La Cicatrice de Bruce Lowery Résumé et analyse

La Cicatrice de Bruce Lowery Résumé et analyse

Chapitres 1, 2, 3, 4

Jeff le narrateur est un garçon de treize ans qui a un bec de lièvre. Cela le rend très malheureux et comme il est très croyant, il prie Dieu de lui retirer sa vilaine cicatrice. Pourtant, son visage demeure balafré ce qui le rend en colère contre Dieu et aussi contre sa maman qui refuse de lui dire la vérité au sujet de cette cicatrice qu’elle accepte encore moins que lui et qu’elle perçoit comme une malédiction. 

L’histoire se situe en novembre 1944 en Amérique et elle est racontée au passé.

La famille a déménagé et Jeff et son petit frère Bubby doivent changer d’école en cours d’année scolaire.

Jeff se doute que sa mère cherche à lui cacher la vérité au sujet de son bec de lièvre parce que lorsqu’il la questionne à ce sujet, elle est gênée et cherche à détourner la conversation.

La mère est triste et en colère lorsqu’elle voit la cicatrice de Jeff, tandis que le père et le petit frère de Jeff l’acceptent. Le père dit avec fatalisme que ce sont des choses qui arrivent, et Bubby n’y prête aucune attention.

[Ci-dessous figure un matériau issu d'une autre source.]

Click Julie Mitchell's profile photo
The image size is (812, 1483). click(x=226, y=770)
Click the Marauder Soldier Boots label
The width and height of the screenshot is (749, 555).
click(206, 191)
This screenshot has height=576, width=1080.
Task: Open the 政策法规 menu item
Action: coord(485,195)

Le narrateur se trouve défiguré, monstrueux.

Dans son ancienne école, Jeff était bien intégré. Mais dans la nouvelle école, il est rejeté et subit des moqueries cruelles au sujet de son bec de lièvre.

Le narrateur utilise la comparaison “pareil à une épidémie” pour parler du rire de ses nouveaux camarades de classe.

Certains enfants ne rient pas parce qu’ils sont eux-mêmes victimes de moqueries.

Jeff se sent ridicule et extrêmement mal à l’aise.

L’institutrice n’est pas assez autoritaire parce qu’elle est timide et manque de confiance en elle.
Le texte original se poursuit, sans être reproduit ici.